Salah satu Dosen Hukum Tata Negara Institut Bahri Asyiq Galis Bangkalan, Dr (c) Mawardi, S.Sos.,SH.,MH menyatakan bahwa "Pasal 18 ayat (4) UUD 1945 sudah jelas bahwa gubernur, bupati, dan wali kota “dipilih secara demokratis”. Rumusan ini membuka ruang tafsir prosedural maupun substantif. Secara prosedural, pemilihan oleh DPRD dapat dianggap demokratis karena melibatkan lembaga perwakilan. Namun, dalam tafsir substantif, demokrasi menuntut partisipasi langsung rakyat sebagai sumber legitimasi utama kekuasaan. Putusan-putusan Mahkamah Konstitusi menunjukkan kecenderungan penafsiran demokrasi yang berorientasi pada penguatan partisipasi publik".Ungkapnya
Pemilihan kepala daerah oleh DPRD berpotensi mereduksi makna kedaulatan rakyat menjadi kedaulatan elite politik. Secara konstitusional substantif, mekanisme ini bertentangan dengan semangat reformasi yang menempatkan rakyat sebagai subjek utama demokrasi.
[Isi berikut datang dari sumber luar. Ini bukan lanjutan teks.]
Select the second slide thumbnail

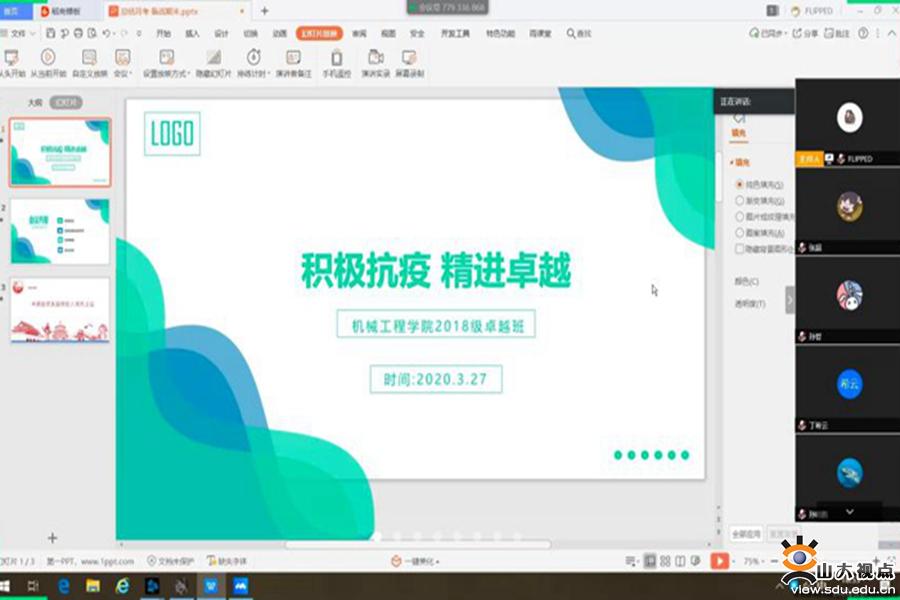60,231
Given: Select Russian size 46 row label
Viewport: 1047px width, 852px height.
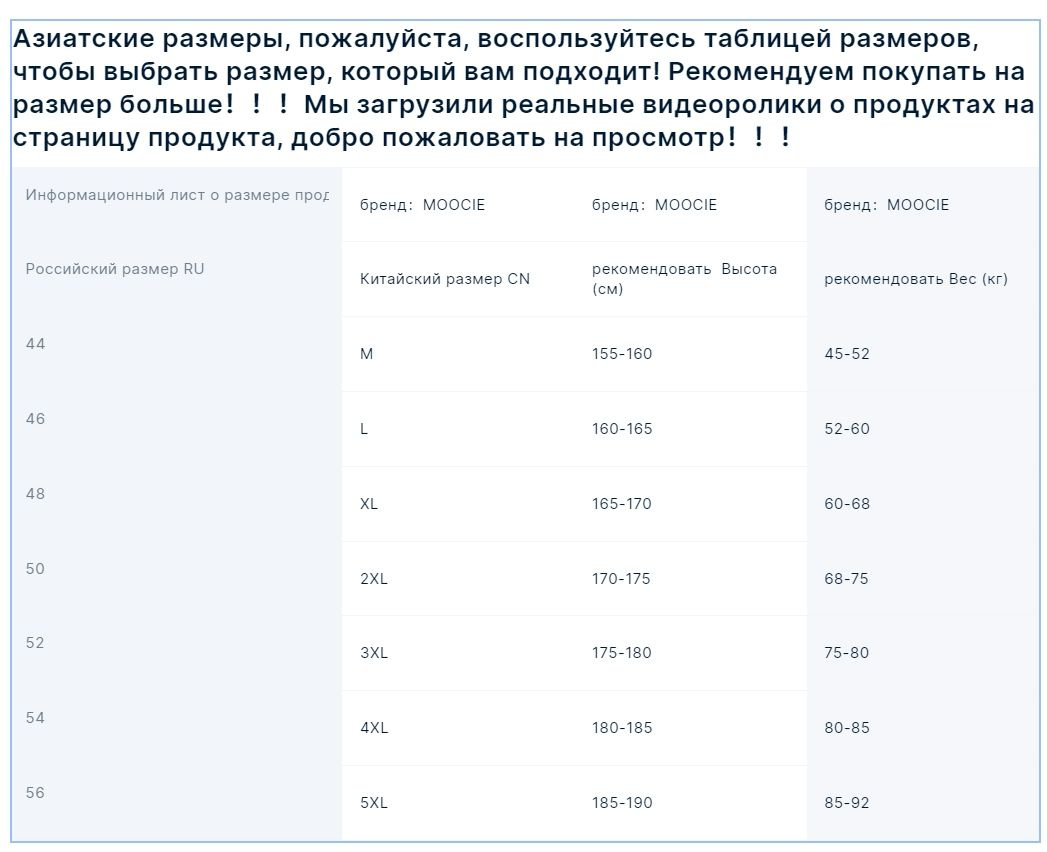Looking at the screenshot, I should tap(36, 419).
Selain itu, pemilihan oleh DPR berisiko memperkuat politik transaksional serta melemahkan akuntabilitas kepala daerah kepada masyarakat.
Mawardi menegaskan bahwa dalam teori demokrasi modern, pengalihan mekanisme pemilihan kepala daerah kepada DPRD dapat dikategorikan sebagai bentuk democratic backsliding, yaitu pelemahan demokrasi yang berlangsung secara gradual melalui perubahan institusional. Mekanisme ini juga berpotensi memperkuat oligarkisasi politik lokal dan menggerus semangat desentralisasi yang menuntut legitimasi langsung dari rakyat.
"Sehingga menurut hemat saya bahwa wacana pemilihan kepala daerah oleh DPRD tidak dapat dilepaskan dari kritik konstitusional dan implikasinya terhadap kualitas demokrasi. Meskipun dimungkinkan secara tekstual oleh UUD 1945, secara substantif mekanisme ini berpotensi menjadi kemunduran demokrasi dan bertentangan dengan prinsip kedaulatan rakyat dalam negara hukum demokratis". Pungkaanya
Oleh karena itu, setiap upaya perubahan mekanisme pemilihan kepala daerah harus ditempatkan dalam kerangka penguatan, bukan pelemahan, demokrasi konstitusional Indonesia.